┌──

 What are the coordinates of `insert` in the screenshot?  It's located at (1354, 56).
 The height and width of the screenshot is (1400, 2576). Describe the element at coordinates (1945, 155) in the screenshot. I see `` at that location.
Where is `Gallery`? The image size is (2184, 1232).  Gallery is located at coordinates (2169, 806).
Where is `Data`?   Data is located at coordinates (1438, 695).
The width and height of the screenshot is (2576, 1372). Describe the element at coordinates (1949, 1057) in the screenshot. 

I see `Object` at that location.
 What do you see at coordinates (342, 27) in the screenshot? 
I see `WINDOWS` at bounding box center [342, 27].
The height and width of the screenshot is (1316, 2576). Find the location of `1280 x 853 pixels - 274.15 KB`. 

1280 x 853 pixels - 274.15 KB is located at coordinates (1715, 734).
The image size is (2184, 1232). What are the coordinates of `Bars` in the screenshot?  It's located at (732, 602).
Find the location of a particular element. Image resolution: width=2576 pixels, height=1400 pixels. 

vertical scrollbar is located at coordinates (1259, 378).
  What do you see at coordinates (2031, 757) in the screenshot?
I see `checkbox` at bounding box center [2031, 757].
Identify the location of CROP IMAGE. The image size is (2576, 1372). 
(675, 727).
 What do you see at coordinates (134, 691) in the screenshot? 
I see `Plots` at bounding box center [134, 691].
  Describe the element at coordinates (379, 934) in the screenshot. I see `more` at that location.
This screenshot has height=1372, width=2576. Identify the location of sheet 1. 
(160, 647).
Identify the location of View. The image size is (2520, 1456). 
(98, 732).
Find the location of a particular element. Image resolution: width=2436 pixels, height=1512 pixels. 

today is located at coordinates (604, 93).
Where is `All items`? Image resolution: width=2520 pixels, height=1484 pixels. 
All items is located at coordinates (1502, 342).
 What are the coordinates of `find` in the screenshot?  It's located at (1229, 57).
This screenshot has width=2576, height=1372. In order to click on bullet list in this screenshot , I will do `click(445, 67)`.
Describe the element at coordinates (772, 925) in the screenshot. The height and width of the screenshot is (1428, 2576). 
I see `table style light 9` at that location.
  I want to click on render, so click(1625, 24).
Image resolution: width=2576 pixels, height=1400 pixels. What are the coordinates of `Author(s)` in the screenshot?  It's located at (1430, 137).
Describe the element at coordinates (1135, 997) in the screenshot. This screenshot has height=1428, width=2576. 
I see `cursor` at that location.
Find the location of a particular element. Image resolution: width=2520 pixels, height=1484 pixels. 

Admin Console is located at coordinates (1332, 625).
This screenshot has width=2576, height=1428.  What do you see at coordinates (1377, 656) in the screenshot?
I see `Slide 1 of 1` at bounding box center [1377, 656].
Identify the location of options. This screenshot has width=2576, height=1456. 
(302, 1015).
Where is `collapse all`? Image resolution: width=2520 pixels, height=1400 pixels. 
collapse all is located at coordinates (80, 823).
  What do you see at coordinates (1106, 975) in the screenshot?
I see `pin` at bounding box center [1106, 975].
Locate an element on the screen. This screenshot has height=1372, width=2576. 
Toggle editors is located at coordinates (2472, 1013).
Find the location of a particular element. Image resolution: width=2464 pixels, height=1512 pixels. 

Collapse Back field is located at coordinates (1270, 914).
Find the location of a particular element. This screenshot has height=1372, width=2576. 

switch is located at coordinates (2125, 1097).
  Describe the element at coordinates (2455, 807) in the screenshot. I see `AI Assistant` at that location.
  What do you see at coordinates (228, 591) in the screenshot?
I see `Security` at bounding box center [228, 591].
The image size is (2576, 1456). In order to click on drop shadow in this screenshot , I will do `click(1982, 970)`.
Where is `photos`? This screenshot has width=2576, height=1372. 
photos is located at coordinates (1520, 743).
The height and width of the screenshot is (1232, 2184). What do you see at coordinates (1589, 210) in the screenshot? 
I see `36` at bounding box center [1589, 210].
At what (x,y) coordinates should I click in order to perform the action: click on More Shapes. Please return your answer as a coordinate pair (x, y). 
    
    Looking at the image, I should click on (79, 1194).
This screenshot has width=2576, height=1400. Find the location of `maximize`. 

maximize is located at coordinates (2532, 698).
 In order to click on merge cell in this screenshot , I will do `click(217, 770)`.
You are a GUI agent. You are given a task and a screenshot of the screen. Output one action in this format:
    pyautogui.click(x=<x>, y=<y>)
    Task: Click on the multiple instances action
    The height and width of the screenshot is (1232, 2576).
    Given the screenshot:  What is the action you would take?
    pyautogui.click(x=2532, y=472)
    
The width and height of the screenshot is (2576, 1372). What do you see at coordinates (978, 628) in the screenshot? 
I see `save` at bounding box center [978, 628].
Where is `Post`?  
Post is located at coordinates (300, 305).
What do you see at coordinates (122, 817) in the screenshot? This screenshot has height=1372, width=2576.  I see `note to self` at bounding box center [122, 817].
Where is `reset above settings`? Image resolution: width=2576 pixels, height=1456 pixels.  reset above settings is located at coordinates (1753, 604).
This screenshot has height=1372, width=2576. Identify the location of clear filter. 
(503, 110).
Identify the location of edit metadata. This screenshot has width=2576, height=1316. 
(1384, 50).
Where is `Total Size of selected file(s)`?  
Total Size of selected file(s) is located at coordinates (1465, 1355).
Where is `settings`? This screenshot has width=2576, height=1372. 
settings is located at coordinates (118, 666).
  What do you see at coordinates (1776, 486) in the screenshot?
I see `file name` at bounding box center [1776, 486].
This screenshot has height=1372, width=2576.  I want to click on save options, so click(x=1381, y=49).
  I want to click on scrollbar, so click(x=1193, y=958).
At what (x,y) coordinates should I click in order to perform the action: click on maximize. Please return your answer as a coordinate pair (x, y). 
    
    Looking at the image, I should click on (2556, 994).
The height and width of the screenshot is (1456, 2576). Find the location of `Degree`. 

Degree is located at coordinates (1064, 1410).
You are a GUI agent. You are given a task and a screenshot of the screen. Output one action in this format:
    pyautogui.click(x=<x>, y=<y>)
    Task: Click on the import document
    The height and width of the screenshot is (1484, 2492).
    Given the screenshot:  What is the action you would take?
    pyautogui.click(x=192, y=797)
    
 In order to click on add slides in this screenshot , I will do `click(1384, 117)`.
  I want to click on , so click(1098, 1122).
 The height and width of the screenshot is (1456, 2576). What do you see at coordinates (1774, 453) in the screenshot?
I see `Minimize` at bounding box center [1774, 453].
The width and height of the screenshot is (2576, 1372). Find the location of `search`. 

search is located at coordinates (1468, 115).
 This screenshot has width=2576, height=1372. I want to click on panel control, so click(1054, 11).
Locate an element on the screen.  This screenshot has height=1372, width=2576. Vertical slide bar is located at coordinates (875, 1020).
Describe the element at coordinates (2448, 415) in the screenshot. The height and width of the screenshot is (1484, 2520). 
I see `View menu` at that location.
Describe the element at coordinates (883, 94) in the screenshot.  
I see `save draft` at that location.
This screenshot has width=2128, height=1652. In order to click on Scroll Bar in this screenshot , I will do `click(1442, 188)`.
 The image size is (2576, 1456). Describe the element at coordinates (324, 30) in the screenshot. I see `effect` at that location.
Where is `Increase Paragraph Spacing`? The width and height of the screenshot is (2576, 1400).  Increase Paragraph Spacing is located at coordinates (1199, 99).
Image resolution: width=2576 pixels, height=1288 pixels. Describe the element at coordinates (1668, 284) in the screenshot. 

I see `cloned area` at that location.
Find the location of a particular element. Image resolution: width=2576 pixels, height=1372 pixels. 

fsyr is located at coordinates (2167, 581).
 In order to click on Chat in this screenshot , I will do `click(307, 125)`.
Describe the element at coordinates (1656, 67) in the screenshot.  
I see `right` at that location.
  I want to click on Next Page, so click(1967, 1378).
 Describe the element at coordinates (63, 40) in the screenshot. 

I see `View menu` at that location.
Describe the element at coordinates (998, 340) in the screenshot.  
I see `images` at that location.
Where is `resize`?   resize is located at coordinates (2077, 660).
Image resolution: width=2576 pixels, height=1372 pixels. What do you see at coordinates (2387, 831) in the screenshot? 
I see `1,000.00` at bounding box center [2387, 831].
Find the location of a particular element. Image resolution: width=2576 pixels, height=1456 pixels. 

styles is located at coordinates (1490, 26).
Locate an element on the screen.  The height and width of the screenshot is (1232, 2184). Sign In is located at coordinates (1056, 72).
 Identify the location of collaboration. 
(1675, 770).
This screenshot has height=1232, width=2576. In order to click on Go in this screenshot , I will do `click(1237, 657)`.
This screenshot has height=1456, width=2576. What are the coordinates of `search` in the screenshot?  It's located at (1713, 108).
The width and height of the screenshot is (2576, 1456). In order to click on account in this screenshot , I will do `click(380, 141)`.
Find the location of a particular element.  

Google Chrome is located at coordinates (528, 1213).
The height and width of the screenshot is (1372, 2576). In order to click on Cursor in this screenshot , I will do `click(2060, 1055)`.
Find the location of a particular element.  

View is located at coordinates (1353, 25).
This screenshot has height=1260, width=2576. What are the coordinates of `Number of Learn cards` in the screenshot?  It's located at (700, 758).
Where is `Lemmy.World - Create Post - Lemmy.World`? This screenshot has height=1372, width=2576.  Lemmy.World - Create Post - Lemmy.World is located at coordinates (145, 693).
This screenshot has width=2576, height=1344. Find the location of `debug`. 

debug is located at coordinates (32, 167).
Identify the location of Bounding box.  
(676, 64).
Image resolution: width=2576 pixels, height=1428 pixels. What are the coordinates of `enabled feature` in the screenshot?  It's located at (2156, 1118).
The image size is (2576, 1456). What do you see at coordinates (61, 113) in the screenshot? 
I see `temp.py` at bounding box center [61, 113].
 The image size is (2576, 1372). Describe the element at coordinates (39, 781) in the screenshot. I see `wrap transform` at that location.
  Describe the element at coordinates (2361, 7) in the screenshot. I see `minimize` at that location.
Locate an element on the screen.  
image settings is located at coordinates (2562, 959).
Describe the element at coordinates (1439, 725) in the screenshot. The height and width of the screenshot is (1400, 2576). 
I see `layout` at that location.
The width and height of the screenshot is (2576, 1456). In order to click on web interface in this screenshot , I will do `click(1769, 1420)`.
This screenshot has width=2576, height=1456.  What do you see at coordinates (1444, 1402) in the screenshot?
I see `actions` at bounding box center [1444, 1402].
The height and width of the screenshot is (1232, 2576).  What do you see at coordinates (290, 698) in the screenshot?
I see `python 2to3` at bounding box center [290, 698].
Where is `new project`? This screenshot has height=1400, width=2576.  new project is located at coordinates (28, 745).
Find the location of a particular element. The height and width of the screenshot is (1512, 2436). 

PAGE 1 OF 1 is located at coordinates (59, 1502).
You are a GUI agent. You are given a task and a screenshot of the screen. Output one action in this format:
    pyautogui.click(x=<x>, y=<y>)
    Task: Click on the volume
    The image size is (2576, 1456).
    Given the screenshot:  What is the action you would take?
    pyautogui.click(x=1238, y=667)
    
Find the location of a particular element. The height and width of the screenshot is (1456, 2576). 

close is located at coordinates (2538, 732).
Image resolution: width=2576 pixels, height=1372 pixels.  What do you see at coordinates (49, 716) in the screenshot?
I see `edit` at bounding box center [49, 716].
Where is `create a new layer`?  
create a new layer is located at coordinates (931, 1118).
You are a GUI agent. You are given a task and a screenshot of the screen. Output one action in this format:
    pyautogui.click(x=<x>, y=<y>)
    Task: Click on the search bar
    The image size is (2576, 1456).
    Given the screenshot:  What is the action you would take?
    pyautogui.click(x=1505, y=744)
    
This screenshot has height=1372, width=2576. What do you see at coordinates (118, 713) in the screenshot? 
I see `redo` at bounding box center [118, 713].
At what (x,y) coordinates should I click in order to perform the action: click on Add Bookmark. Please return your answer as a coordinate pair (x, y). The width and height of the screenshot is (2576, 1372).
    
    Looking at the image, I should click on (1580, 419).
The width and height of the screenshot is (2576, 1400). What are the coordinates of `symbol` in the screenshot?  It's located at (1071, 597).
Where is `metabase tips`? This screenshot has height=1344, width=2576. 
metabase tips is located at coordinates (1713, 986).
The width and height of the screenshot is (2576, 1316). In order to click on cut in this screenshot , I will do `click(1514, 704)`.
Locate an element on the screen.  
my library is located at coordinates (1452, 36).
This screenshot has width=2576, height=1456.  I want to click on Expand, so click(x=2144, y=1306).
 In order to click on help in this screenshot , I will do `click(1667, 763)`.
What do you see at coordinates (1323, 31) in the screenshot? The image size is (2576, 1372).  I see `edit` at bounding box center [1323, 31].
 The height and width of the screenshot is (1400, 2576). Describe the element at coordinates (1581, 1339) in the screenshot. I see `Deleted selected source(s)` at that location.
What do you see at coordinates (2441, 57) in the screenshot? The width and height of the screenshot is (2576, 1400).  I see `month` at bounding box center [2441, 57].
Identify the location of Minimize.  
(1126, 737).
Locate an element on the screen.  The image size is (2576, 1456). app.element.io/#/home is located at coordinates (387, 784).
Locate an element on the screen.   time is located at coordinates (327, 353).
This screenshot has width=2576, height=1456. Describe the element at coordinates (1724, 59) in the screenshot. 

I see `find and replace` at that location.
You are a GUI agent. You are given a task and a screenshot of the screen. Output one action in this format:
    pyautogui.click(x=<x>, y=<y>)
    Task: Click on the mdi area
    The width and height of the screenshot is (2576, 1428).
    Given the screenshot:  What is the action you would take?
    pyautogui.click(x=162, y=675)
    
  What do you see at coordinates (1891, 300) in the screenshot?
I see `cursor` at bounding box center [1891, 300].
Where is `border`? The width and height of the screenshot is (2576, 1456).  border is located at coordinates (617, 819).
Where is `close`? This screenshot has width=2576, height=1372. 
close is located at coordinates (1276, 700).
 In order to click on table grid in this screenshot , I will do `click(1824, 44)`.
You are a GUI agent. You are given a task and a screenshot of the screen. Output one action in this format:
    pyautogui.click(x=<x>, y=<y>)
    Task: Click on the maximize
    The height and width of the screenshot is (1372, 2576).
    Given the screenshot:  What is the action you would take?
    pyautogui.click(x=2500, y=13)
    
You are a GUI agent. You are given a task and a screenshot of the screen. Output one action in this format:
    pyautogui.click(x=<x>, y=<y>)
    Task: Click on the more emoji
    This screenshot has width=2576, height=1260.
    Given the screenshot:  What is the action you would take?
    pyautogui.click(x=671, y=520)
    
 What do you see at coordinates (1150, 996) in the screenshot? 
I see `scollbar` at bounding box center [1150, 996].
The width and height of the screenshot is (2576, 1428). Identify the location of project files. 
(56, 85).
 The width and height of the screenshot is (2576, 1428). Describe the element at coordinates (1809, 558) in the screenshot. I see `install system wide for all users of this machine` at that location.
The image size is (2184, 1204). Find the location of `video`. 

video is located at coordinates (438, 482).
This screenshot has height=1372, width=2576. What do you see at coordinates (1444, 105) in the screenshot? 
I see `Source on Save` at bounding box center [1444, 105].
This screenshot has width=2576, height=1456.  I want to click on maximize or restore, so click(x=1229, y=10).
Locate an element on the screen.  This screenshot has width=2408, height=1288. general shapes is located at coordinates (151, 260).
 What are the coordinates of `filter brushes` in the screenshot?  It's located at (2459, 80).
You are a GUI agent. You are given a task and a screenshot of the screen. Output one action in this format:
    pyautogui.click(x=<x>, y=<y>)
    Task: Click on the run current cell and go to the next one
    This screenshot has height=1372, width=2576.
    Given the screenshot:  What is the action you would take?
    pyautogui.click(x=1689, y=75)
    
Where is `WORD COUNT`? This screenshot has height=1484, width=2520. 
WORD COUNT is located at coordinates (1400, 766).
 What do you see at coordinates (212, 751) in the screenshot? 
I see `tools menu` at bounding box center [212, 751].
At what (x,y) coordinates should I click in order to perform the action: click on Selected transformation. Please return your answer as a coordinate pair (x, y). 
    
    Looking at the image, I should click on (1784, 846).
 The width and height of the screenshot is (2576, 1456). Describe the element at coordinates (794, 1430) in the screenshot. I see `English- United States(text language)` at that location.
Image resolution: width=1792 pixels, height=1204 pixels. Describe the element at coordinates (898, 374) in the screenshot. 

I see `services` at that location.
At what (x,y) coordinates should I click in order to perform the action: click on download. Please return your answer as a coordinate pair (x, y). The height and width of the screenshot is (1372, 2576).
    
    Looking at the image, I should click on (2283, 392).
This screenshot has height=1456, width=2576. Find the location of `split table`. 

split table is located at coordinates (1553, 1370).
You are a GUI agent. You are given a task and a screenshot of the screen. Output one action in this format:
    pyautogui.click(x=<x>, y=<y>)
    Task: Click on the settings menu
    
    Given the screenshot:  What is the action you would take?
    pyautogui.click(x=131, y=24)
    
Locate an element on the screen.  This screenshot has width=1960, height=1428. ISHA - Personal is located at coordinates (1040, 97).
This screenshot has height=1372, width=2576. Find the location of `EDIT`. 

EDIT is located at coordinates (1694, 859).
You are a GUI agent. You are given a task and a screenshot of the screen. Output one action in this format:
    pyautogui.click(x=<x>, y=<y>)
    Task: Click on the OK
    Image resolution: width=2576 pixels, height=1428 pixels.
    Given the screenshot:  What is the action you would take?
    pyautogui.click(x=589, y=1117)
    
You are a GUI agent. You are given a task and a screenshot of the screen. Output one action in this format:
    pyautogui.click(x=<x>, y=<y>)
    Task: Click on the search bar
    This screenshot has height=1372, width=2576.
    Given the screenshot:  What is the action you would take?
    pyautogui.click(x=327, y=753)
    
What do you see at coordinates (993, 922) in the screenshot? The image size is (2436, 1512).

└──

### EXERCISE INSTRUCTIONS:
Switch "resolution" to "dimensions" in the items starting at the first one and ending at the line with "(675, 727).", leaving everything else unchanged.

### EXERCISE RESPONSE:
 What are the coordinates of `insert` in the screenshot?  It's located at (1354, 56).
 The height and width of the screenshot is (1400, 2576). Describe the element at coordinates (1945, 155) in the screenshot. I see `` at that location.
Where is `Gallery`? The image size is (2184, 1232).  Gallery is located at coordinates (2169, 806).
Where is `Data`?   Data is located at coordinates (1438, 695).
The width and height of the screenshot is (2576, 1372). Describe the element at coordinates (1949, 1057) in the screenshot. 

I see `Object` at that location.
 What do you see at coordinates (342, 27) in the screenshot? 
I see `WINDOWS` at bounding box center [342, 27].
The height and width of the screenshot is (1316, 2576). Find the location of `1280 x 853 pixels - 274.15 KB`. 

1280 x 853 pixels - 274.15 KB is located at coordinates (1715, 734).
The image size is (2184, 1232). What are the coordinates of `Bars` in the screenshot?  It's located at (732, 602).
Find the location of a particular element. Image dimensions: width=2576 pixels, height=1400 pixels. 

vertical scrollbar is located at coordinates (1259, 378).
  What do you see at coordinates (2031, 757) in the screenshot?
I see `checkbox` at bounding box center [2031, 757].
Identify the location of CROP IMAGE. The image size is (2576, 1372). 
(675, 727).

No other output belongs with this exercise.